Arbeitsanweisungen
**a.** Vor welcher Einrichtung hielt Scholz laut dem Artikel über seinen Brexit-Appell seine Rede?
**b.** Bearbeite im Artikel über Scholz' Brexit-Appell den Abschnitt zwischen „Bei einer Rede“ und „Sprache verbreiteten Redetext.“ einschließlich, und setze dabei „Freiheit“ an die Stelle von „Demokratie“.
**c.** Stimmen diese Aussagen mit dem Artikel über Scholz' Brexit-Appell überein? Antworte jeweils mit Ja oder Nein und zitiere die entscheidenden Worte.
(i) Scholz hielt seine Rede vor dem britischen Parlament.
(ii) Der Redetext wurde vorab auf Englisch verbreitet.
(iii) Laut Scholz brauchen Unternehmen mit Geschäftsverbindungen in die EU und nach Großbritannien Gewissheit über ihre Zukunft.

Quelltext
####
BERLIN/LONDON (Dow Jones)--Bundesfinanzminister Olaf Scholz hat eindringlich an die britische Seite appelliert, sich aus der festgefahrenen Brexit-Situation zu befreien und dem Brexit-Abkommen mit der EU zuzustimmen.
Bei einer Rede vor der London School of Economics and Political Science hob Scholz Großbritanniens Rolle als ein Modell für Demokratie und das üblicherweise pragmatische Vorgehen der parlamentarischen Institutionen hervor.
"Im Moment ist es Aufgabe dieser Institutionen, den aktuellen Brexit-Stillstand aufzulösen und einem für das Vereinigte Königreich gangbaren Weg in die Zukunft zuzustimmen", sagte er laut einem vorab in englischer Sprache verbreiteten Redetext.
"Dies ist eine Aufgabe von höchster Bedeutung, denn eine Menge steht auf dem Spiel."
Unternehmen mit Geschäftsverbindungen in die EU und nach Großbritannien sowie Bürger müssten Gewissheit über ihre Zukunft bekommen.
####
Bereitgestellte Daten
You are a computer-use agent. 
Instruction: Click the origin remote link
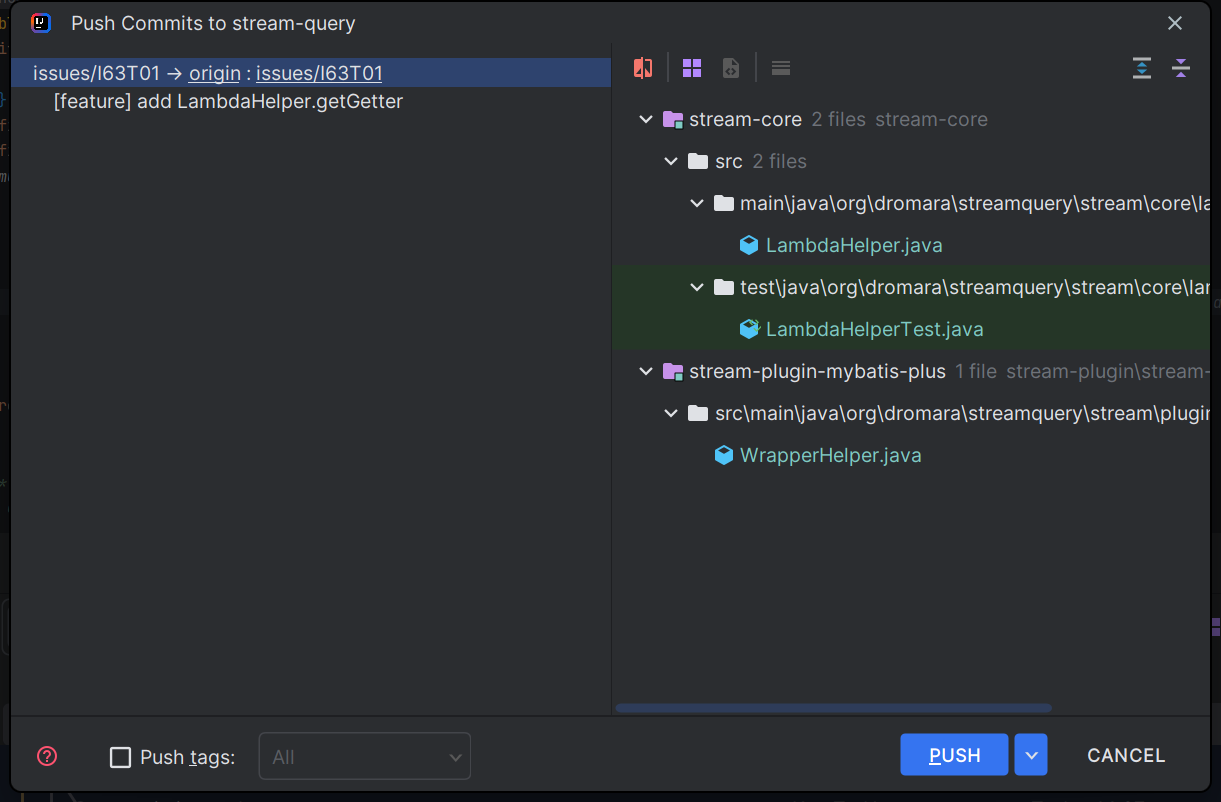point(215,73)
####
Antworten
**a.** Vor der London School of Economics and Political Science.

**b.**
Bei einer Rede vor der London School of Economics and Political Science hob Scholz Großbritanniens Rolle als ein Modell für Freiheit und das üblicherweise pragmatische Vorgehen der parlamentarischen Institutionen hervor.
"Im Moment ist es Aufgabe dieser Institutionen, den aktuellen Brexit-Stillstand aufzulösen und einem für das Vereinigte Königreich gangbaren Weg in die Zukunft zuzustimmen", sagte er laut einem vorab in englischer Sprache verbreiteten Redetext.

**c.**
(i) Nein: „Bei einer Rede vor der London School of Economics and Political Science“
(ii) Ja: „laut einem vorab in englischer Sprache verbreiteten Redetext“
(iii) Ja: „Unternehmen mit Geschäftsverbindungen in die EU und nach Großbritannien sowie Bürger müssten Gewissheit über ihre Zukunft bekommen.“